Dotô bunitão então me manda atravessar o corredor do
consultório para a sala de ultrasom. Encontro um vendedor de rémedios no meio
do caminho, de terno e gravata, eu de aventalzinho, calcinha e sutiã embaixo do
braço. Logo penso que deste jeito poderia até correr uma maratona! Quem se
importa? Nua, de aventalzinho, trouxa embaixo do braço. 13 milhas. Simbora
vamos!
O moço do ultrasom, nem tão forte ou boa pinta como o dotô,
faz uma graça. Todos são muito simpáticos, alegres, engraçados.
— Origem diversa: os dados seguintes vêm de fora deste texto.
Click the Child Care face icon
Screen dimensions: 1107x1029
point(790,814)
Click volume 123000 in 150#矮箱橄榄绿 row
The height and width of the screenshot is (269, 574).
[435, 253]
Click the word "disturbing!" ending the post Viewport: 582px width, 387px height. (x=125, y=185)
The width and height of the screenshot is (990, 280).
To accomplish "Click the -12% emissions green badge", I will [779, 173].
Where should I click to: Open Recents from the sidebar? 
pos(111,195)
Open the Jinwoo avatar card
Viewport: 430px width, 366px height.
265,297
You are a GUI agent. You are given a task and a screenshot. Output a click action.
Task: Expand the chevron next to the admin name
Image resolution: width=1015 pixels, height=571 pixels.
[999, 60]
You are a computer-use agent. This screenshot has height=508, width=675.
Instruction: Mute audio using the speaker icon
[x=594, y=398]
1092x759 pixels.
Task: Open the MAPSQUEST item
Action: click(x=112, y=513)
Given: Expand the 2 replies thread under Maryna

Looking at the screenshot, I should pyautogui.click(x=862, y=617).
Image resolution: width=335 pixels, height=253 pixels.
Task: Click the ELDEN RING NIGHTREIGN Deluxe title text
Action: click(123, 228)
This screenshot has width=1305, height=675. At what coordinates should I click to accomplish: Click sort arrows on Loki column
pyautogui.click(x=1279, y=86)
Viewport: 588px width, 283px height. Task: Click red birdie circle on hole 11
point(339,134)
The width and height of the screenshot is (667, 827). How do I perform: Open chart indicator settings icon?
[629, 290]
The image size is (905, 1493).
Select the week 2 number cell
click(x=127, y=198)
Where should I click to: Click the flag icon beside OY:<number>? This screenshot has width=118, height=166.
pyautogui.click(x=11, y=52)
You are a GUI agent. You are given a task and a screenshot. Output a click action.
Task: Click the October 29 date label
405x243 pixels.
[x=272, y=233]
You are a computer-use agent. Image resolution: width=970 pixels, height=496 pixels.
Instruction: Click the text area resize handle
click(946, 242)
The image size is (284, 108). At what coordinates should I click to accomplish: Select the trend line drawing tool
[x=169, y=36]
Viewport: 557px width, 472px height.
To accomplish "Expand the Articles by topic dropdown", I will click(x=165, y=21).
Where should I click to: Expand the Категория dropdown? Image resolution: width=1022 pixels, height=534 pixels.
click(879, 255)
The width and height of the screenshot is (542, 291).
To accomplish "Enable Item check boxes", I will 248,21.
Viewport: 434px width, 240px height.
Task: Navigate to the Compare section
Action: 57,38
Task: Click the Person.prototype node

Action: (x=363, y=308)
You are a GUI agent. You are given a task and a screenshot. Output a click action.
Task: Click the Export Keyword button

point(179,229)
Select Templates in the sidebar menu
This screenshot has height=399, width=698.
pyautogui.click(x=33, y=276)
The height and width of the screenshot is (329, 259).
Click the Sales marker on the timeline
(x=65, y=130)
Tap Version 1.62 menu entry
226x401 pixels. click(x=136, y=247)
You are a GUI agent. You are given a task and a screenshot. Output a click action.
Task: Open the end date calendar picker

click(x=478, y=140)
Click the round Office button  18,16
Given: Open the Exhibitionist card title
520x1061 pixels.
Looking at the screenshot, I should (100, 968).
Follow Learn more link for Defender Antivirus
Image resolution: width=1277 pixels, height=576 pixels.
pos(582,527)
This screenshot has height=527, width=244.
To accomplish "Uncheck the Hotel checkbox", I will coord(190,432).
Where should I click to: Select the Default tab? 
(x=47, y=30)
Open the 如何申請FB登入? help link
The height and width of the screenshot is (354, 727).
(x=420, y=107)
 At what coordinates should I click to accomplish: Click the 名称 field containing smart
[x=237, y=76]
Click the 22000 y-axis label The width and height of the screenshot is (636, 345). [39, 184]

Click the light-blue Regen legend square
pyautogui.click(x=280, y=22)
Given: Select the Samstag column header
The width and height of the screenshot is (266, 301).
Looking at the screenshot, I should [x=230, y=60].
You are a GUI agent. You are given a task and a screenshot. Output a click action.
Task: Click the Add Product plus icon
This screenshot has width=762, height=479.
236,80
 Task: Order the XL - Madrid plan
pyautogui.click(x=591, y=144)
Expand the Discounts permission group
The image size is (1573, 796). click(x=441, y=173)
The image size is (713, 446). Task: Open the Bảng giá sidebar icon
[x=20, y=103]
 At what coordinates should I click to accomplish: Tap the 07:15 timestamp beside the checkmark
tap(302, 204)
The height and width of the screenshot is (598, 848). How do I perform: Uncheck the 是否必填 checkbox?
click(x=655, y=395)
O que me faz
pensar que a primeira hora de segunda feira é o melhor horário para visitar o
ginecologista.
Então ele vem com o gel gelado e passa pela minha barriga.
Lembrei da primeira vez que vi a Marina no ultrasom 17 anos
atrás. Escutei o coração, me mostraram os pedaços do corpinho dela se formando,
que pareciam manchas no meu ventre. Que rômantico, pensei! Me senti feliz por
alguns segundos por todas as mães na sala de espera que veriam seus milagres dentro
daquela sala. Mas o clima rapidamente mudou. Logo fui convidada a fazer uma
ultrassonografia transvaginal.
Ivagina a minha cara!
-
Mas, dotô, é realmente necessário este procedimento? Já
despiu, já apertou, já penetrou, já apalpou… Me livra dessa vai? Eu nem te amo
mais, foi um engano, me apaixonei sem saber! Você tem tantas outras! Me
esquece! Finge que nunca me conheceu, que não tivemos nada, que não sente nada
por mim…
-
Não,
“young lady”, este é um passo necessário em nossas vidas, no nosso
relacionamento – ele insiste.
-
Eu
te odeio, jovem rapaz! Eu te odeio! Esquece de mim! Me deixa ir embora!
-
Não
vai doer nada, será rápido, você nem vai sentir.
-
Tinha
que ser homem mesmo pra dizer algo assim! Vocês, insensatos que são!
-
Vai
amiga, usaremos proteção e muito gel gelado. Rapidinho…
Silêncio. Ar
parado. Desapego: Om, om, om, omomomomomomomomomomomomomom.
-
Ha,
ha, ha! Viu? Não foi nada! Esta tudo beleza, sem cistos, sem problemas!
-
Hum…
-
Volte
em 2 semanas para avaliarmos os resultados.
-
Hum…
-
Pode
se vestir que a enfermeira te levará até a porta.
-
Hum…
-
Senhora
Andrea?
-
Hum…
-
Serão
$50.00 dólares pela consulta com o seguro de saúde.